I will briefly describe the steps and provide all necessary info regarding data shape and content.
#this is for reading the .nc in the working folder
import glob
#this is reaquired ti read the netCDF4 data
from netCDF4 import Dataset
#required to read and write the csv files
import pandas as pd
#required for using the array functions
import numpy as np
from matplotlib.dates import num2date
data = Dataset('prAdjust_tmean.nc')
And data looks like this:
print(data)
<class 'netCDF4._netCDF4.Dataset'>
root group (NETCDF4 data model, file format HDF5):
CDI: Climate Data Interface version 1.8.2 (http://mpimet.mpg.de/cdi)
frequency: year
CDO: Climate Data Operators version 1.8.2 (http://mpimet.mpg.de/cdo)
creation_date: 2020-02-12T15:00:49ZCET+0100
Conventions: CF-1.6
institution_url: www.smhi.se
invar_platform_id: -
invar_rcm_model_driver: MPI-M-MPI-ESM-LR
time_coverage_start: 1971
time_coverage_end: 2000
domain: EUR-11
geospatial_lat_min: 23.942343
geospatial_lat_max: 72.641624
geospatial_lat_resolution: 0.04268074 degree
geospatial_lon_min: -35.034023
geospatial_lon_max: 73.937675
geospatial_lon_resolution: 0.009246826 degree
geospatial_bounds: -
NCO: netCDF Operators version 4.7.7 (Homepage = http://nco.sf.net, Code = http://github.com/nco/nco)
acknowledgements: This work was performed within Copernicus Climate Change Service - C3S_424_SMHI, https://climate.copernicus.eu/operational-service-water-sector, on behalf of ECMWF and EU.
contact: Hydro.fou#smhi.se
keywords: precipitation
license: Copernicus License V1.2
output_frequency: 30 year average value
summary: Calculated as the mean annual values of daily precipitation averaged over a 30 year period.
comment: The Climate Data Operators (CDO) software was used for the calculation of climate impact indicators (https://code.mpimet.mpg.de/projects/cdo/embedded/cdo.pdf, https://code.mpimet.mpg.de/projects/cdo/embedded/cdo_eca.pdf).
history: CDO commands (last cdo command first and separated with ;): timmean; yearmean
invar_bc_institution: Swedish Meteorological and Hydrological Institute
invar_bc_method: TimescaleBC, Description in deliverable C3S_D424.SMHI.1.3b
invar_bc_method_id: TimescaleBC v1.02
invar_bc_observation: EFAS-Meteo, https://ec.europa.eu/jrc/en/publication/eur-scientific-and-technical-research-reports/efas-meteo-european-daily-high-resolution-gridded-meteorological-data-set-1990-2011
invar_bc_observation_id: EFAS-Meteo
invar_bc_period: 1990-2018
data_quality: Testing of EURO-CORDEX data performed by ESGF nodes.

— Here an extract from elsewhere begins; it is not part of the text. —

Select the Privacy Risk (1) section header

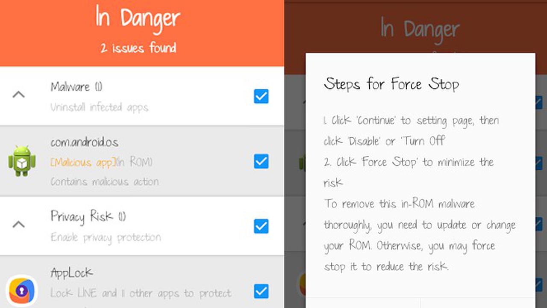point(142,226)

Additional tests were performed when producing CII and ECVs in C3S_424_SMHI.
institution: SMHI
project_id: C3S_424_SMHI
references:
source: The RCM data originate from EURO-CORDEX (Coordinated Downscaling Experiment - European Domain, EUR-11) https://euro-cordex.net/.
invar_experiment_id: rcp45
invar_realisation_id: r1i1p1
invar_rcm_model_id: MPI-CSC-REMO2009-v1
variable_name: prAdjust_tmean
dimensions(sizes): x(1000), y(950), time(1), bnds(2)
variables(dimensions): float32 lon(y,x), float32 lat(y,x), float64 time(time), float64 time_bnds(time,bnds), float32 prAdjust_tmean(time,y,x)
groups:
Extract the variable:
t2m = data.variables['prAdjust_tmean']
Get dimensions assuming 3D: time, latitude, longitude
time_dim, lat_dim, lon_dim = t2m.get_dims()
time_var = data.variables[time_dim.name]
times = num2date(time_var[:], time_var.units)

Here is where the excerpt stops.